▶ [DESCRIPTION OF THE TASK] Find "Instruction: Click the previous" and "You are a GUI" in the records below. Copy the lines holding them and every line between, exactly, and no others.

(Collected data)
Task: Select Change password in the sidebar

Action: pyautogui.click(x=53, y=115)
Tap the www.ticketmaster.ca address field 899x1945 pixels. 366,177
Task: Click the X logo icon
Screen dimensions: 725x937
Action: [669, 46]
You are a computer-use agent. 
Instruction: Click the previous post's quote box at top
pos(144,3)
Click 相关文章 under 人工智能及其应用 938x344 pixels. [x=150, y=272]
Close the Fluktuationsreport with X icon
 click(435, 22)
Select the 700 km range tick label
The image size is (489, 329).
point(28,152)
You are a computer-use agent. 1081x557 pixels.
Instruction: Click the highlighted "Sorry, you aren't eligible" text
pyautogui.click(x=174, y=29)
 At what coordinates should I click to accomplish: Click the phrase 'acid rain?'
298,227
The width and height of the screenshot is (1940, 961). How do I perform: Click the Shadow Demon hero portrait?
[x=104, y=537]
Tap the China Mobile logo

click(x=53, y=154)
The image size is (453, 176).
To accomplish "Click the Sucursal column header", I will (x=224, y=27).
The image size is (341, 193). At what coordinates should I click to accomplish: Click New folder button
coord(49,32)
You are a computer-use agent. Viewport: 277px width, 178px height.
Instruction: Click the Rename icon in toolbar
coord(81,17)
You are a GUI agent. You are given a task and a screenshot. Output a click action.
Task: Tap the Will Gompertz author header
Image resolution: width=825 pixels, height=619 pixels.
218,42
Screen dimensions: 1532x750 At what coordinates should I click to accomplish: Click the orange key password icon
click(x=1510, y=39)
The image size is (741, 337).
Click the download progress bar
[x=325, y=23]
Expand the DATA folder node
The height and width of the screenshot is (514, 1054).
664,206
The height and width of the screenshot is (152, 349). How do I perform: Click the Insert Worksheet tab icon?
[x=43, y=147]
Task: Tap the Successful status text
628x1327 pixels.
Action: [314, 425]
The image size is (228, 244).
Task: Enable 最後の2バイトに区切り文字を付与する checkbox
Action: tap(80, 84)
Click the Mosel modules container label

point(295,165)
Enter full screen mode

▶ [ANSWER TO THE PROBLEM]
Instruction: Click the previous post's quote box at top
pos(144,3)
Click 相关文章 under 人工智能及其应用 938x344 pixels. [x=150, y=272]
Close the Fluktuationsreport with X icon
 click(435, 22)
Select the 700 km range tick label
The image size is (489, 329).
point(28,152)
You are a computer-use agent. 1081x557 pixels.
Instruction: Click the highlighted "Sorry, you aren't eligible" text
pyautogui.click(x=174, y=29)
 At what coordinates should I click to accomplish: Click the phrase 'acid rain?'
298,227
The width and height of the screenshot is (1940, 961). How do I perform: Click the Shadow Demon hero portrait?
[x=104, y=537]
Tap the China Mobile logo

click(x=53, y=154)
The image size is (453, 176).
To accomplish "Click the Sucursal column header", I will (x=224, y=27).
The image size is (341, 193). At what coordinates should I click to accomplish: Click New folder button
coord(49,32)
You are a computer-use agent. Viewport: 277px width, 178px height.
Instruction: Click the Rename icon in toolbar
coord(81,17)
You are a GUI agent. You are given a task and a screenshot. Output a click action.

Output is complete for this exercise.